[Stored data entries]
--

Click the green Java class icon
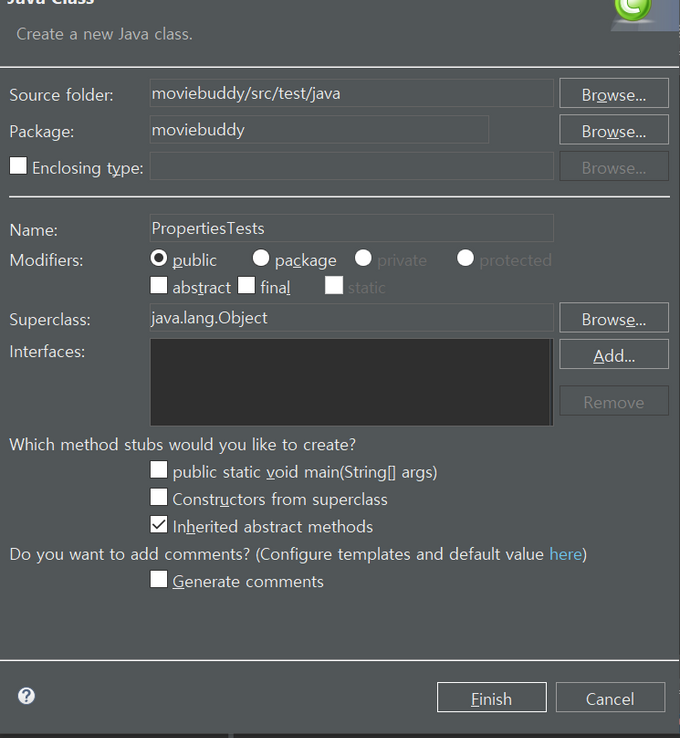This screenshot has height=738, width=680. click(x=633, y=8)
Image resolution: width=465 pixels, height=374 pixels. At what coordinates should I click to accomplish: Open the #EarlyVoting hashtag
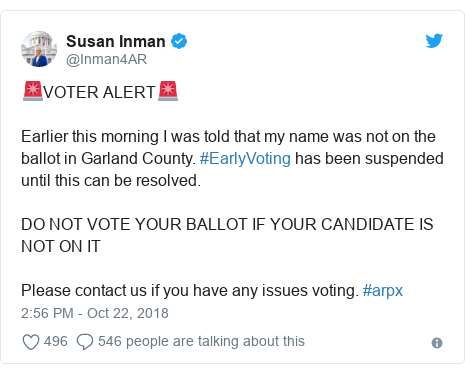coord(245,159)
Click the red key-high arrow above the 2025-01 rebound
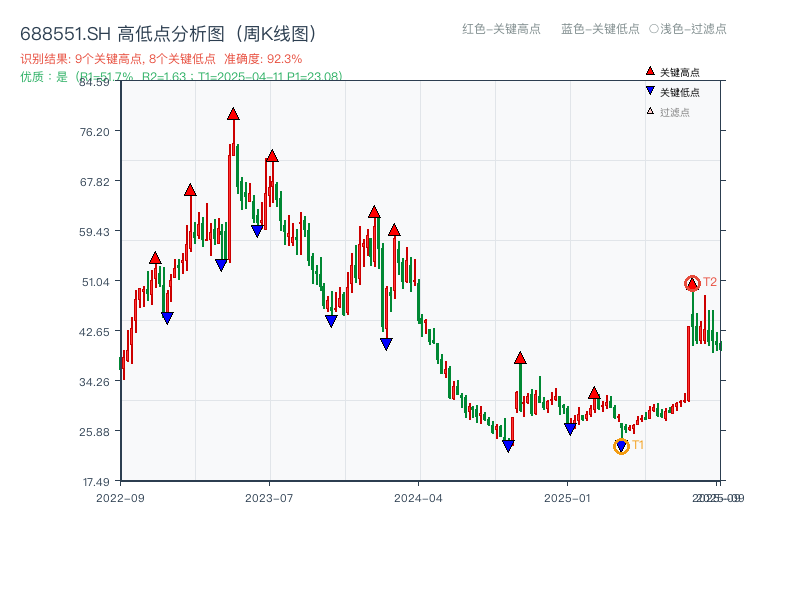The width and height of the screenshot is (800, 600). point(593,393)
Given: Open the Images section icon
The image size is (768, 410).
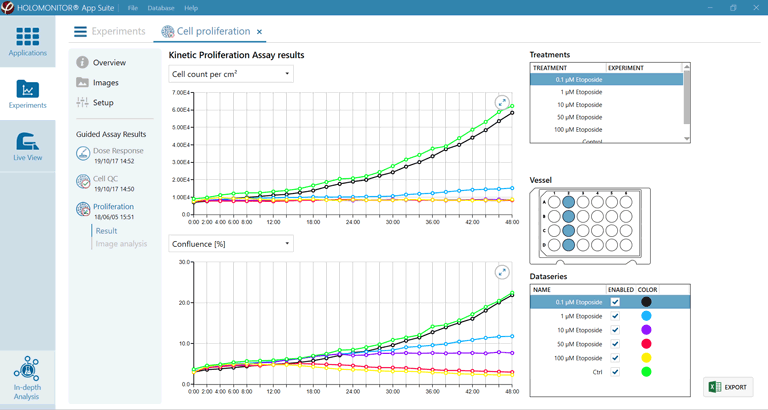Looking at the screenshot, I should pos(83,82).
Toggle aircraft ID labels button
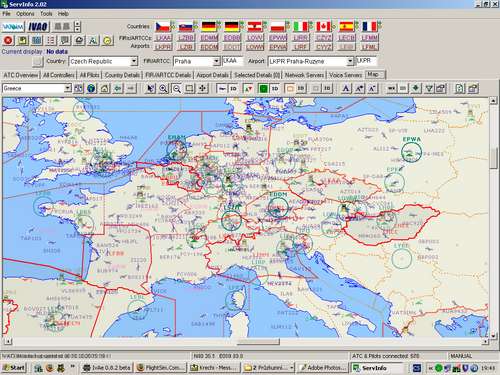Viewport: 500px width, 375px height. tap(234, 88)
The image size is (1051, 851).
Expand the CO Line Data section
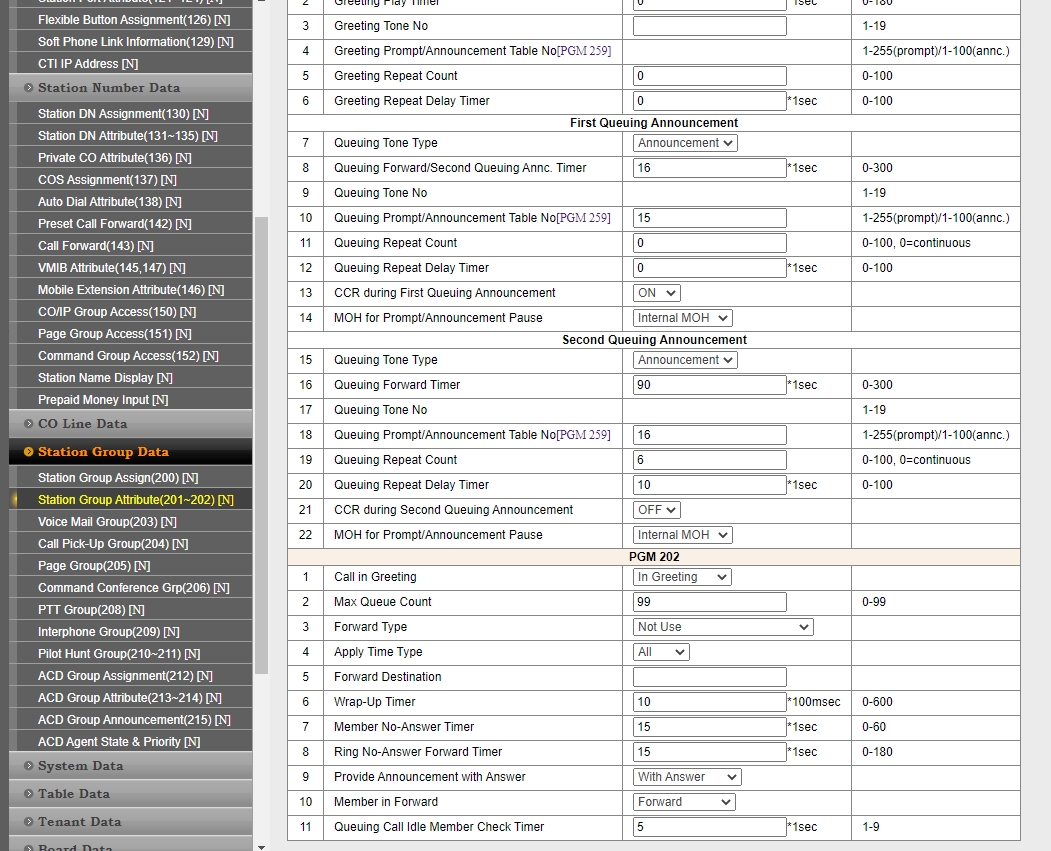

--

#### [Exercise directions]
Every line of the records in which the string "section" is found should be counted, and only the count returned.

#### [Result]
2